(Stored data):

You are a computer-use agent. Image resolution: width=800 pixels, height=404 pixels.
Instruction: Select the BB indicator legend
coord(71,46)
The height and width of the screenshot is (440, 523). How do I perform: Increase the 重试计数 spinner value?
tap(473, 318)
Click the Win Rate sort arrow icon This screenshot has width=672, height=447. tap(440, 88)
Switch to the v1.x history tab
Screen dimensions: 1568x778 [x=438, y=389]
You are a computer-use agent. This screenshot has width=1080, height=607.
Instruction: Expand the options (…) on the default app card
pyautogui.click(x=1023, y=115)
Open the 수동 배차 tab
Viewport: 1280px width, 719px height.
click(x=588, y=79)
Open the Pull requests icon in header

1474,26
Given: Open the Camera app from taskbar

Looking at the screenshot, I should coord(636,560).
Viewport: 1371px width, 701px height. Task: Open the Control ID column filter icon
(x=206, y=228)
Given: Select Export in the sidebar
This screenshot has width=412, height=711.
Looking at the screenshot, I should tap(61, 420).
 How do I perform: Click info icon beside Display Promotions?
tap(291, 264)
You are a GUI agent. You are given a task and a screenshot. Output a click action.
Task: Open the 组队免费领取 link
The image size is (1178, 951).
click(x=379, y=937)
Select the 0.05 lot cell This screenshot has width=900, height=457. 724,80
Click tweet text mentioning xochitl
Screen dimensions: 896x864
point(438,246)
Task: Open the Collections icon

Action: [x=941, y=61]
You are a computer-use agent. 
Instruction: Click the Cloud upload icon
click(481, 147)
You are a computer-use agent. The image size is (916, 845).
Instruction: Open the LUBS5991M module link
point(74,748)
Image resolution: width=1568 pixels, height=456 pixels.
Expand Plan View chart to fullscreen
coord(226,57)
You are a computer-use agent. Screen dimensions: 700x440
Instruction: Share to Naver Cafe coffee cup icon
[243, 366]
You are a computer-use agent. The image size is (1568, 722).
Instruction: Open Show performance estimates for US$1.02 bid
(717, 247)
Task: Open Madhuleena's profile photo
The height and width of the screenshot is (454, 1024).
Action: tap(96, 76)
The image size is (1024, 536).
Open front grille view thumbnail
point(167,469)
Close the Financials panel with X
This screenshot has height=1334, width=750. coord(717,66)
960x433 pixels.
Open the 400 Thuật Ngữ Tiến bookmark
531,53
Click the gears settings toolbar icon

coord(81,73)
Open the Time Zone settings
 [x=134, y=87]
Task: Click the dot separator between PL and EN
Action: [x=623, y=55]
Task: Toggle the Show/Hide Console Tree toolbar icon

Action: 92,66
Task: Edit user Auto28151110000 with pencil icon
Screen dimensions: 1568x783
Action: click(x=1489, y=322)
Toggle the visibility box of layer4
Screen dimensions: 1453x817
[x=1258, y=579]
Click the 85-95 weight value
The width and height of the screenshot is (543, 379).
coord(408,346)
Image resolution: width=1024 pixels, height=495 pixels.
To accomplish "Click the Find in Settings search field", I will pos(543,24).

(EXERCISE BRIEF):
Leave out every line before the one containing "Open the 400 Thuật Ngữ Tiến bookmark". Transcribe that line and all lines after it through the end of the data above, exactly.

(WRITTEN RESPONSE):
Open the 400 Thuật Ngữ Tiến bookmark
531,53
Click the gears settings toolbar icon

coord(81,73)
Open the Time Zone settings
 [x=134, y=87]
Task: Click the dot separator between PL and EN
Action: [x=623, y=55]
Task: Toggle the Show/Hide Console Tree toolbar icon

Action: 92,66
Task: Edit user Auto28151110000 with pencil icon
Screen dimensions: 1568x783
Action: click(x=1489, y=322)
Toggle the visibility box of layer4
Screen dimensions: 1453x817
[x=1258, y=579]
Click the 85-95 weight value
The width and height of the screenshot is (543, 379).
coord(408,346)
Image resolution: width=1024 pixels, height=495 pixels.
To accomplish "Click the Find in Settings search field", I will pos(543,24).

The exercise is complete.